__INSTRUCTION__:
Copy out the lines exactly, from the line containing "Screen dimensions: 2407x1540" down through the line containing "Action: 228,56", both included.

__DATA SHOWN__:
—————

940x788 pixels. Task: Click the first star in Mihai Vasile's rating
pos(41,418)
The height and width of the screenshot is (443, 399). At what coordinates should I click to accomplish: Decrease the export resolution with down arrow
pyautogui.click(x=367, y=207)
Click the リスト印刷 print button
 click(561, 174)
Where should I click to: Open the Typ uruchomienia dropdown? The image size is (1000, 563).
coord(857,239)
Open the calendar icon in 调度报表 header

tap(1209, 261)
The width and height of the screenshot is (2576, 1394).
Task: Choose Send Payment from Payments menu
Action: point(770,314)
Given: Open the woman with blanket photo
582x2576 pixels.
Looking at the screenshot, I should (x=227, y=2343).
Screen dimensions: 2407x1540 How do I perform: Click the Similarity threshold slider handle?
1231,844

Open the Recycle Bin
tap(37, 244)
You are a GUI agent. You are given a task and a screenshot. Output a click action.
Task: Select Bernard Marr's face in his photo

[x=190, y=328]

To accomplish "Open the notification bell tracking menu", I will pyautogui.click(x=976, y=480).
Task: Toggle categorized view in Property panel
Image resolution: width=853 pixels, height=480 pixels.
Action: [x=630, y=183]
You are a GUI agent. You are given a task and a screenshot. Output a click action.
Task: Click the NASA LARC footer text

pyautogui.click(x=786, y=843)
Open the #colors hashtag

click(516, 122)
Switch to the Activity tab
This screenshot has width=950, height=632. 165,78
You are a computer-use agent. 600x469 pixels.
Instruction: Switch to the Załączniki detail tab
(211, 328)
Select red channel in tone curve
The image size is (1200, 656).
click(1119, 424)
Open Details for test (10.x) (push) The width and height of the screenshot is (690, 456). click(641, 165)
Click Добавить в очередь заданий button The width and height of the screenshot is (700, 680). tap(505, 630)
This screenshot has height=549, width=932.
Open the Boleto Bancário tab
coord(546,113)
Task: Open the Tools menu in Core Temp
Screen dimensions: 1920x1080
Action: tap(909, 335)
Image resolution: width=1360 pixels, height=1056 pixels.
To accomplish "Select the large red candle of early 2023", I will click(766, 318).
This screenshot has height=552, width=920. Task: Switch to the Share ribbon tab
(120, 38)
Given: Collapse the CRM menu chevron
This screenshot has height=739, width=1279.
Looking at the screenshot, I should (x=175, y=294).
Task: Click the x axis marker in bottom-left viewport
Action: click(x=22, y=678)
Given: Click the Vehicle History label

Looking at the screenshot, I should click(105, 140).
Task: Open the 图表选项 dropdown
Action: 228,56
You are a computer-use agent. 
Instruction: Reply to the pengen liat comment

—————

__RESPONSE TO THE TASK__:
Screen dimensions: 2407x1540 How do I perform: Click the Similarity threshold slider handle?
1231,844

Open the Recycle Bin
tap(37, 244)
You are a GUI agent. You are given a task and a screenshot. Output a click action.
Task: Select Bernard Marr's face in his photo

[x=190, y=328]

To accomplish "Open the notification bell tracking menu", I will pyautogui.click(x=976, y=480).
Task: Toggle categorized view in Property panel
Image resolution: width=853 pixels, height=480 pixels.
Action: [x=630, y=183]
You are a GUI agent. You are given a task and a screenshot. Output a click action.
Task: Click the NASA LARC footer text

pyautogui.click(x=786, y=843)
Open the #colors hashtag

click(516, 122)
Switch to the Activity tab
This screenshot has width=950, height=632. 165,78
You are a computer-use agent. 600x469 pixels.
Instruction: Switch to the Załączniki detail tab
(211, 328)
Select red channel in tone curve
The image size is (1200, 656).
click(1119, 424)
Open Details for test (10.x) (push) The width and height of the screenshot is (690, 456). click(641, 165)
Click Добавить в очередь заданий button The width and height of the screenshot is (700, 680). tap(505, 630)
This screenshot has height=549, width=932.
Open the Boleto Bancário tab
coord(546,113)
Task: Open the Tools menu in Core Temp
Screen dimensions: 1920x1080
Action: tap(909, 335)
Image resolution: width=1360 pixels, height=1056 pixels.
To accomplish "Select the large red candle of early 2023", I will click(766, 318).
This screenshot has height=552, width=920. Task: Switch to the Share ribbon tab
(120, 38)
Given: Collapse the CRM menu chevron
This screenshot has height=739, width=1279.
Looking at the screenshot, I should (x=175, y=294).
Task: Click the x axis marker in bottom-left viewport
Action: click(x=22, y=678)
Given: Click the Vehicle History label

Looking at the screenshot, I should click(105, 140).
Task: Open the 图表选项 dropdown
Action: 228,56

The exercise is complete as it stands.